Correa è un talento inespresso. In 130 partite di campionato con l’Atletico Madrid ha segnato 20 gol: pochi. Il fatto che Simeone lo abbia schierato spesso esterno di centrocampo nel suo 4-4-2 è una giustificazione solo parziale: il Cholo ha valorizzato davvero tanti calciatori di livello non necessariamente straordinario, anzi; se non ha puntato con decisione sull’argentino è evidente che non lo ha convinto.

Questo non significa che Correa non abbia talento, né che non possa diventare importante per il Milan. Significa però che la valutazione che ne è stata data (40 milioni di base, 10 milioni di bonus facilmente raggiungibili, altri 5 più difficili) appaia davvero elevata. Tanto, troppo. Magari tra un anno varrà questa cifra e anche di più - lo auguriamo al Milan e a lui - ma oggi il suo costo non può essere questo.
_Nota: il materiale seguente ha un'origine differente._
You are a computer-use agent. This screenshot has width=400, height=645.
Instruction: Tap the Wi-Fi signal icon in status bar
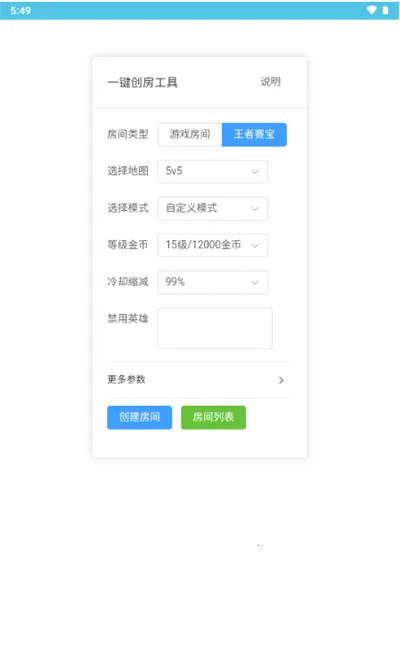point(372,10)
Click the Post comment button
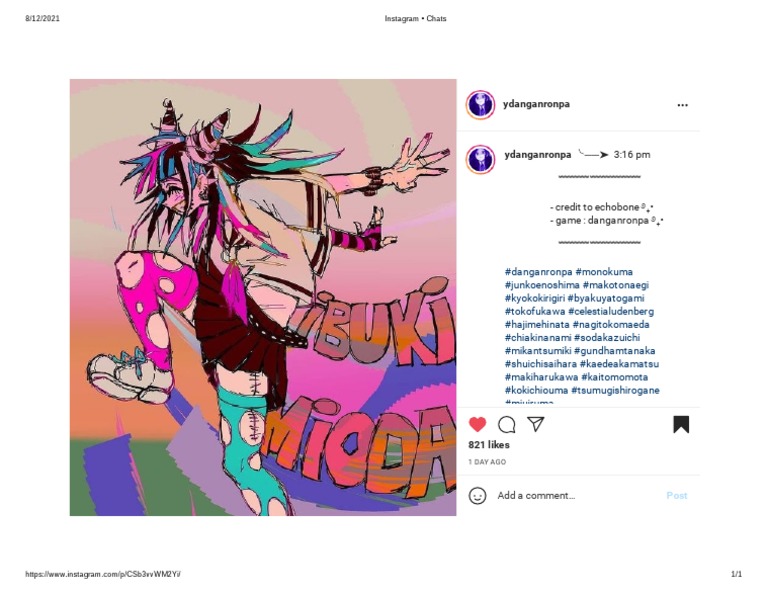Screen dimensions: 768x594 pos(676,496)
Perché, dunque, Correa costerà al Milan una cinquantina di milioni? La risposta è probabilmente racchiusa in un nome: Jorge Mendes. E’ stato lui il grande regista della doppia operazione che ha portato André Silva al Monaco (è il procuratore del portoghese) e subito dopo Correa al Milan (l’Atletico è un club al quale il potente Jorge è legatissimo). Quando c’è lui di mezzo, le cifre schizzano incredibilmente in alto. Mendes ha tolto a Boban e Maldini un peso, André Silva, e ha tolto anche 50 milioni per Correa. A lui i conti tornano sempre. Ai club, così e così.